**Excerpt:**
----
1602P - Syndecan-1 up-regulates microRNA-331-3p and mediates epithelial-to-mesenchymal transition in prostate cancer

Date 10 October 2016
Event ESMO 2016 Congress
Session Poster display
Topics Translational Research
Presenter Tomomi Fujii
Citation Annals of Oncology (2016) 27 (6): 545-551. 10.1093/annonc/mdw393
Authors T. Fujii1, K. Shimada1, Y. Tatsumi1, N. Tanaka2, K. Fujimoto3, N. Konishi1
  • 1Pathology, Nara Medical University, 634-8521 - Nara/JP
  • 2Urology, Nara Medical University Hospital, 634-8522 - Kashihara/JP
  • 3Urology, Nara Medical University Hospital, Kashihara/JP

Abstract

Background

Syndecan-1 is an important regulator, and may contribute to various mechanisms in the progression of prostate cancer, such as cell growth, and epithelial-to-mesenchymal transition (EMT), through regulation of microRNAs (miRNAs). We recently found that miR-331-3p is down-regulated by syndecan-1 silencing in PC3 cells, based on an miRNA expression array and quantitative RT-PCR assay. The aim of the present study was to investigate whether syndecan-1-regulated miR-331-3p expression positively affects EMT.

Methods

The expression of miR-331-3p, E-cadherin, and vimentin was detected in twenty-three prostate cancer tissues with in situ hybridization and immunohistochemistry. For functional analysis of miR-331-3p and syndecan-1, miR-331-3p precursor or syndecan-1 siRNA was transfected into PC3 cell lines. Cell proliferation and migration were evaluated with MTS assay and wound healing assay, respectively. For bioinformatics prediction, quantitative RT-PCR and luciferase assay were used to identify the target of the miRNA.
----
**Data:**
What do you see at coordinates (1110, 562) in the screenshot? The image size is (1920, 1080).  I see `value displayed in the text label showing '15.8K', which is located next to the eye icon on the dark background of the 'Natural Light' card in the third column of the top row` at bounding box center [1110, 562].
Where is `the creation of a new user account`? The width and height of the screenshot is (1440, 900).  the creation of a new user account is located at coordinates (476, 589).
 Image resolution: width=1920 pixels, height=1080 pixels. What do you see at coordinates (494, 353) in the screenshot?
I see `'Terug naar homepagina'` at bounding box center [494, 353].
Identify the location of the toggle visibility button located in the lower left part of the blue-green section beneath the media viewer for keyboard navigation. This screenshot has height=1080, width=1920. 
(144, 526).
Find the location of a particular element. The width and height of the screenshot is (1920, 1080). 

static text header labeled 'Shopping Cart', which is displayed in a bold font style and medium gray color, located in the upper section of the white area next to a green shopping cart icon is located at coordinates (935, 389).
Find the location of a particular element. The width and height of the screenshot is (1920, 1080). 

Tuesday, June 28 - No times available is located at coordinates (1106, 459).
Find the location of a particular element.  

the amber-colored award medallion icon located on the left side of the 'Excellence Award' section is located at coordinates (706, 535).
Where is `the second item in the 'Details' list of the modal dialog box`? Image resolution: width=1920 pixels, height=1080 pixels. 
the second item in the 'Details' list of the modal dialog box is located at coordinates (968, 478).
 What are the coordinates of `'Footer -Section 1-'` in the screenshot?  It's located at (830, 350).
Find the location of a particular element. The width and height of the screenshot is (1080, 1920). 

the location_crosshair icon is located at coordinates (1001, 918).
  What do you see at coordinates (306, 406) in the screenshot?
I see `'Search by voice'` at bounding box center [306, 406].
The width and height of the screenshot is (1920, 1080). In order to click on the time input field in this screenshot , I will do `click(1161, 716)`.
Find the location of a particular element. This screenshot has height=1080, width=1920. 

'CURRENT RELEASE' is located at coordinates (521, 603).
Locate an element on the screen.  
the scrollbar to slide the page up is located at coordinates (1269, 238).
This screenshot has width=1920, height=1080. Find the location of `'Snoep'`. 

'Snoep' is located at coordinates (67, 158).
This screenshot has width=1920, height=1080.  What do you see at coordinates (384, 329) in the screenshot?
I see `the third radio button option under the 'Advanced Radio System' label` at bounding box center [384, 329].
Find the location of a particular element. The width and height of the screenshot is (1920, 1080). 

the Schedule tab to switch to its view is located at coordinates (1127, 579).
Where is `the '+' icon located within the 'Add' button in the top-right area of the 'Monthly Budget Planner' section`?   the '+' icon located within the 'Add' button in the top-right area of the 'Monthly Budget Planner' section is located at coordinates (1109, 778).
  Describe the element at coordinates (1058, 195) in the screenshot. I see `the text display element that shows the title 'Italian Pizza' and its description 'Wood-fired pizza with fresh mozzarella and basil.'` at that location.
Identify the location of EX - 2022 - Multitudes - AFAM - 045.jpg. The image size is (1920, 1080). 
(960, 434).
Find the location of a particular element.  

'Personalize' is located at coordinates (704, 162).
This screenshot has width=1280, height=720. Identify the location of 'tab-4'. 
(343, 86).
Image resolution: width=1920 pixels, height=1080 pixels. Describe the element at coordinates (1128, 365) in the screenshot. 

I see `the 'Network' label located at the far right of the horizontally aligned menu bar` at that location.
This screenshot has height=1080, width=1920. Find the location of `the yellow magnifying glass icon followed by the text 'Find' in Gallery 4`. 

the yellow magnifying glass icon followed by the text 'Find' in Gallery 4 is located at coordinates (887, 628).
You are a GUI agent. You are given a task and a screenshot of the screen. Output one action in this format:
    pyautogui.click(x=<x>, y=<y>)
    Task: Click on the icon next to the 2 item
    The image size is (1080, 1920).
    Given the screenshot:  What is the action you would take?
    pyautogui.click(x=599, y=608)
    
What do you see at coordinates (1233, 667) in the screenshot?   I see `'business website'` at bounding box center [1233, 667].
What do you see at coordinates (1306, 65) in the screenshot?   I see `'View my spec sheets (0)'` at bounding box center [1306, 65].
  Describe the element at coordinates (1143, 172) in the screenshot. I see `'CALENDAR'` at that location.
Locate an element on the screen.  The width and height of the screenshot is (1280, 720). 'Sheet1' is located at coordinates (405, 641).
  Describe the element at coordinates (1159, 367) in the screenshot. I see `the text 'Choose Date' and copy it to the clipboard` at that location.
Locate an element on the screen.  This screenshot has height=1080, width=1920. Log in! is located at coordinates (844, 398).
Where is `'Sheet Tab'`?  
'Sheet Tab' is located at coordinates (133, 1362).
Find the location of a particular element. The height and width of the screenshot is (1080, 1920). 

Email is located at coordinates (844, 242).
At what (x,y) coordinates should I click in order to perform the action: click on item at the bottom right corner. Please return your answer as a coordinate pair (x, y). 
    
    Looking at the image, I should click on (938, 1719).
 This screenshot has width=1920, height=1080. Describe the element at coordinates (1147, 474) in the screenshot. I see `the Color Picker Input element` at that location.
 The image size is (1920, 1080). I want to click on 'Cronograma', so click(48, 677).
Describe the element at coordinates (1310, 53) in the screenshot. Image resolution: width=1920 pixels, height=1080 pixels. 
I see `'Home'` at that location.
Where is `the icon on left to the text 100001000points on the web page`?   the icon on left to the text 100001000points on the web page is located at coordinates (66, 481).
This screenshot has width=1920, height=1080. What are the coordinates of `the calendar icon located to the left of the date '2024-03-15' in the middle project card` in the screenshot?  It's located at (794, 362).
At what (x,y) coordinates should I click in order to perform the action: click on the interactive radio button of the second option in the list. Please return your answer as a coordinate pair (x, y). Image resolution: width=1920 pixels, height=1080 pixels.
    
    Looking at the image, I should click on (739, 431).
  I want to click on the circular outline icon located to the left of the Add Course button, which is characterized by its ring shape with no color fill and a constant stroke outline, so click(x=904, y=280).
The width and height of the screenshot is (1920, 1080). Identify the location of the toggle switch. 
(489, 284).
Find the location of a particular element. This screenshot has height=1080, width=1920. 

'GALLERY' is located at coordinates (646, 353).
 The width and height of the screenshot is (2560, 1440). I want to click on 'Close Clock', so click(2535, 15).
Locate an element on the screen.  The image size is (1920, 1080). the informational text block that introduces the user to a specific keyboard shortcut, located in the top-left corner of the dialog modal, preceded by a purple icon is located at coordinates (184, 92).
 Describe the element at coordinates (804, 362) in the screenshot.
----
**Task list:**
a) Answer these about the syndecan-1 abstract:
(i) In which cells was miR-331-3p found to drop after syndecan-1 silencing?
(ii) How many prostate cancer tissues were examined?
(iii) What assay measured cell migration?
b) Please carry on the syndecan-1 abstract from the point where its text ends.
The material plays no part here.

**Numbered answers:**
a)
(i) PC3 cells
(ii) Twenty-three
(iii) The wound healing assay

b)
Results

In situ hybridization and immunohistochemistry of radical prostatectomy samples revealed miR-331-3p expression in cancer cells with high Gleason patterns, and EMT was demonstrated by decreased E-cadherin and increased vimentin staining. Overexpression of miR-331-3p up-regulated mesenchymal markers such as vimentin, N-cadherin, and Snail, and down-regulated epithelial markers such as E-cadherin and desmoplakin in the prostate cancer cell line PC3. We identified Neuropilin 2 (NRP2) and nucleus accumbens-associated protein 1 (NACC1) as putative target molecules in silico, as they were closely associated with the expression of miR-331-3p and TGF-ß/Smad 4 signals. Syndecan-1 gene silencing decreased the levels of Dicer, which is involved in miRNA maturation.

Conclusions

miR-331-3p can suppress tumor growth and the migration of prostate cancer cells by targeting NRP2 and NACC1, which may provide a potential therapeutic target for prostate cancer treatment. Moreover, syndecan-1-mediated miRNA maturation by Dicer and miR-331-3p-mediated EMT via effects on TGF-ß/Smad 4 signaling are essential for the development of prostate cancer.

Clinical trial identification

Legal entity responsible for the study

Nara Medical University School of Medicine, Nara, Japan

Funding

Grant-in-Aid from the Ministry of Educaion, Culture, Sports, Science and Technology, Japan (26462424)

Disclosure

All authors have declared no conflicts of interest.